▶ _CONSIGNES DE TRAVAIL_:
A. Répondez aux questions suivantes à l'aide du texte consacré à l'État.
(i) Quelle tournure l'aventure arrivée à l'État a-t-elle prise ?
(ii) À quoi est consacrée toute une science, d'après le texte ?
(iii) Quelle valeur ont les définitions de l'État fournies par les dictionnaires ?
B. Prolongez le texte consacré à l'État à partir de sa dernière phrase.

▶ _TEXTE FOURNI_:
━━━
L'aventure qui est arrivée, au cours de l'histoire humaine, à la
réalité, et aussi à la notion : Etat, serait tout ce qu'il y a de
plus amusant, si toutefois elle n'avait pas pris une tournure plutôt
tragique. Nous vivons dans un Etat. - Nous sommes, dit-on, servis par
l'Etat. - Nous payons - nous le savons bien! - un tribut à l'Etat. -
Constamment - chacun de nous pourrait en raconter quelque chose! -
nous avons à faire avec l'Etat. Chacun de nous prétendrait savoir
parfaitement bien ce que c'est que l'Etat... Et cependant, celui qui
supposerait que l'Etat est quelque chose de bien réel, de
définissable, se serait trompé grossièrement. Toutes les
tentations de définir l'Etat d'une façon précise, scientifique,
nette, ont échoué, au moins jusqu'à présent. Il existe toute une
science consacrée à l'étude de l'Etat. Mais, l'objet même de
cette science - l'Etat - reste introuvable. Les définitions de
l'Etat fournies par les dictionnaires n'ont aucune valeur sérieuse.
━━━
▶ _MATÉRIEL FOURNI_:
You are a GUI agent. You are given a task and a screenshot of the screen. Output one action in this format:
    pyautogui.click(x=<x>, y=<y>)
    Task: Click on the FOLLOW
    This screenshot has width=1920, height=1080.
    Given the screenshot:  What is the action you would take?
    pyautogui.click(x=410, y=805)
━━━
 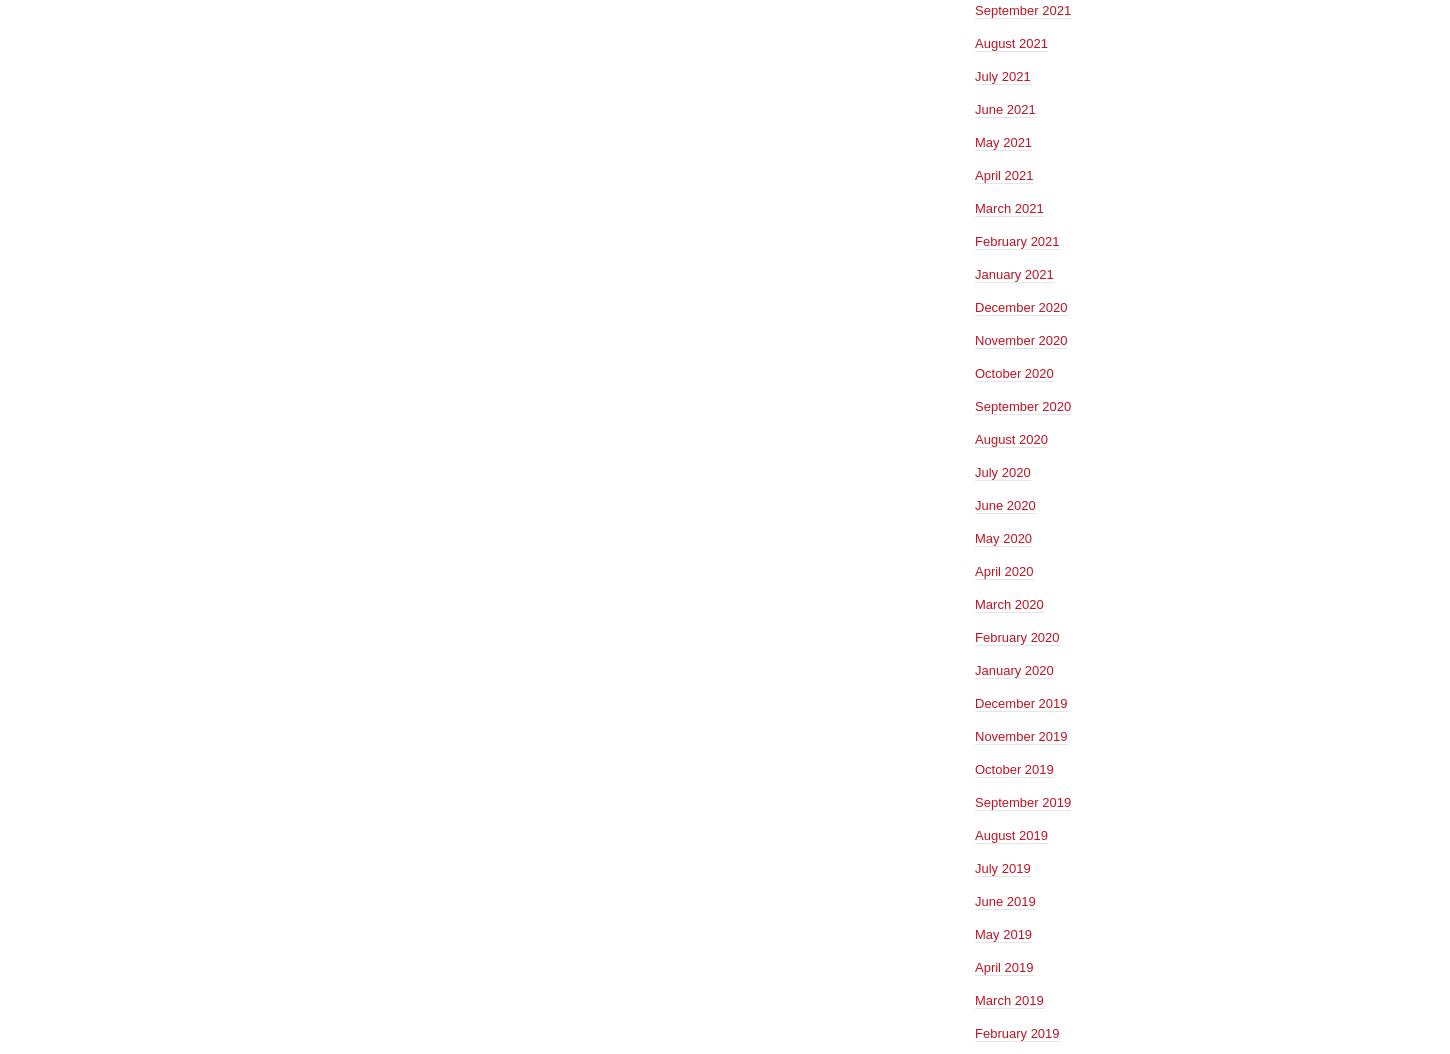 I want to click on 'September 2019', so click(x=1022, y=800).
━━━
▶ _RÉPONSES CI-DESSOUS_:
A.
(i) Une tournure plutôt tragique.
(ii) À l'étude de l'État.
(iii) Aucune valeur sérieuse.

B.
Rien d'étonnant que, souvent, les grands spécialistes mêmes de la
science juridique et étatiste se voient obligés de constater que
l'Etat est, au fond, une fiction ; que tous les signes soi-disant
distinctifs de l'Etat, même la fameuse souveraineté, sont
applicables à d'autres phénomènes, et ne peuvent nullement servir
à établir la réalité spécifique de l'Etat (L. Petrajitzky,
Cruet, M. Bourquin, et autres auteurs). Faisons-en tout de suite une
déduction très importante : il existe une forme de coexistence des
humains qui ne diffère pas beaucoup de certaines autres «
collectivités organisées » (par exemple : Eglise, Nation,
groupements politiques, caste et autres), mais qui a obtenu
néanmoins, au cours des siècles une désignation spéciale : Etat,
et à laquelle on attribue des qualités supérieures, souveraines,
exceptionnelles. On prétend que cette organisation sociale se place
au-dessus de toutes les autres, que son pouvoir est indiscutable,
sacré, général. On l'impose à tout le monde. On lui doit une
obéissance absolue et aveugle. C'est ainsi qu'on a créé une
fiction, un fétiche. Telle est notre première constatation. Passons
à la deuxième, qui n'est pas moins intéressante : Si vous croyez
que les origines de l'Etat sont connues, vous vous trompez encore.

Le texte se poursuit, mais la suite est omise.